With the election this month, you may be wondering which party to vote for. But, more importantly, many young people should consider how the different political parties are addressing youth issues and which ones deserve their vote. In this article we will explore how the Conservatives, Liberal Democrats and Labour have addressed — or left out — youth policies.
Conservatives’ youth-related policies:
The Conservative’s party manifesto doesn’t include a specific section on proposed youth policies. However, policies that will affect the youth in different ways are present.

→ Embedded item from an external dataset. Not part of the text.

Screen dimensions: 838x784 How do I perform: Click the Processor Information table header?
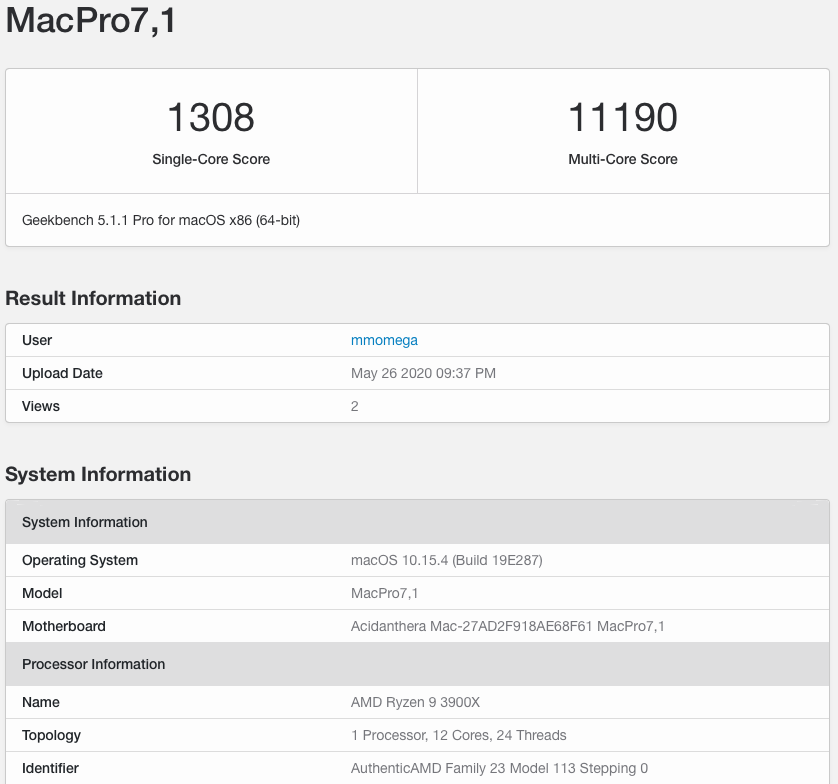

The section most needing attention here is Education.
The Conservatives promise to increase school spending and increase per pupil funding to £5,000. They are also offering to fund art premiums to support extracurricular activities in schools. However, the party also supports expanding disciplinary methods, including exclusions. The proposal also needs to be viewed against the increase in the numbers of students and with inflation taken into account. But then the real term increase in school funds will be 7.4 per cent, which is less than what’s needed to reverse the effects of the funding cuts since 2009-2010. Having said that, the Conservatives do have another proposal to create a new £3bn skills fund to provide funding for education and training, which at least on paper looks promising.
Labour’s Youth Policy:
The Labour Party has a clear vision for their youth policy. The party commits to:
‘transform[ing] our country so that all young people feel valued, included and secure in their future’.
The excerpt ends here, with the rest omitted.